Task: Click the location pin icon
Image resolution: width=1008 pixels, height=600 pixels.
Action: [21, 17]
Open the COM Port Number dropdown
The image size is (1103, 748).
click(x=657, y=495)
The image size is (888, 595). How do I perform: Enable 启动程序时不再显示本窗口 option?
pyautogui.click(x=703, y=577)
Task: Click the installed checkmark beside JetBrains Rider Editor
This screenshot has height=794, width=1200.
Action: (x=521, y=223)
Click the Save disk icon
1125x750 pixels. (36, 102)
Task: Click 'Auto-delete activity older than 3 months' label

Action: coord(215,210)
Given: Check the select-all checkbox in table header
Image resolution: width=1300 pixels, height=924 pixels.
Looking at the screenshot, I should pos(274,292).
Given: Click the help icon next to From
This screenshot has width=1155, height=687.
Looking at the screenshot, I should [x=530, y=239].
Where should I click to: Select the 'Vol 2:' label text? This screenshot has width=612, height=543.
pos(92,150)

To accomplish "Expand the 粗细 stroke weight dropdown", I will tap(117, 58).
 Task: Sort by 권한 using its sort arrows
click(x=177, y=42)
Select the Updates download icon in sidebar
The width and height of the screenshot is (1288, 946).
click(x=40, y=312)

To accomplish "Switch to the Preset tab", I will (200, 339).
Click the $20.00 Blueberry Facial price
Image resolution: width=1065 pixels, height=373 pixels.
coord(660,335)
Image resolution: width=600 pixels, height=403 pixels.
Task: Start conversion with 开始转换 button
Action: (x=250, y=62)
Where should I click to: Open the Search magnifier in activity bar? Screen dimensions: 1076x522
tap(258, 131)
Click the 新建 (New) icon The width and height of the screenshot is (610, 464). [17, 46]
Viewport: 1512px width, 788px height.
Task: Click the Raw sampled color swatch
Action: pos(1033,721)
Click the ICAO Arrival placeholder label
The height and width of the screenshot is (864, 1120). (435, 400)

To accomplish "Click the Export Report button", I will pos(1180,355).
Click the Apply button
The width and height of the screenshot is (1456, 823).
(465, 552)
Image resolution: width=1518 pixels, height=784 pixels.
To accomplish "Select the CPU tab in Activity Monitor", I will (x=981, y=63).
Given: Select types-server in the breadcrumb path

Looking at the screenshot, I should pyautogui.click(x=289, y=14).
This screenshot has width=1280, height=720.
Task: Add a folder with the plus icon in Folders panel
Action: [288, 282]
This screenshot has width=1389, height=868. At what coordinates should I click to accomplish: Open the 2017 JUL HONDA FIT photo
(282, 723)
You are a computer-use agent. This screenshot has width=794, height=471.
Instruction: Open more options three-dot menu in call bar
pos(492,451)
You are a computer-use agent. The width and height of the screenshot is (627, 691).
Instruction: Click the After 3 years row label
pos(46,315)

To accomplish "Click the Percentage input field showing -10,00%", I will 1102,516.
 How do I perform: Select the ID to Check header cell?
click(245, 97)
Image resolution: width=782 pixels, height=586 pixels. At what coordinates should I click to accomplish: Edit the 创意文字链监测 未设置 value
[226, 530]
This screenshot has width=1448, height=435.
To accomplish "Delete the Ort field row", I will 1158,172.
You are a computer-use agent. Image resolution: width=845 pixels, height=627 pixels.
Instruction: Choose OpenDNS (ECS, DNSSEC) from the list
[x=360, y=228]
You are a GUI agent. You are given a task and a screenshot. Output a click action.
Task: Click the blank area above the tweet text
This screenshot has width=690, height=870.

::::

Starting at the first line of the entries above, please extract each line up to and including the line with "Given: Check the", unchanged, and add nothing.

Task: Click the location pin icon
Image resolution: width=1008 pixels, height=600 pixels.
Action: [21, 17]
Open the COM Port Number dropdown
The image size is (1103, 748).
click(x=657, y=495)
The image size is (888, 595). How do I perform: Enable 启动程序时不再显示本窗口 option?
pyautogui.click(x=703, y=577)
Task: Click the installed checkmark beside JetBrains Rider Editor
This screenshot has height=794, width=1200.
Action: (x=521, y=223)
Click the Save disk icon
1125x750 pixels. (36, 102)
Task: Click 'Auto-delete activity older than 3 months' label

Action: coord(215,210)
Given: Check the select-all checkbox in table header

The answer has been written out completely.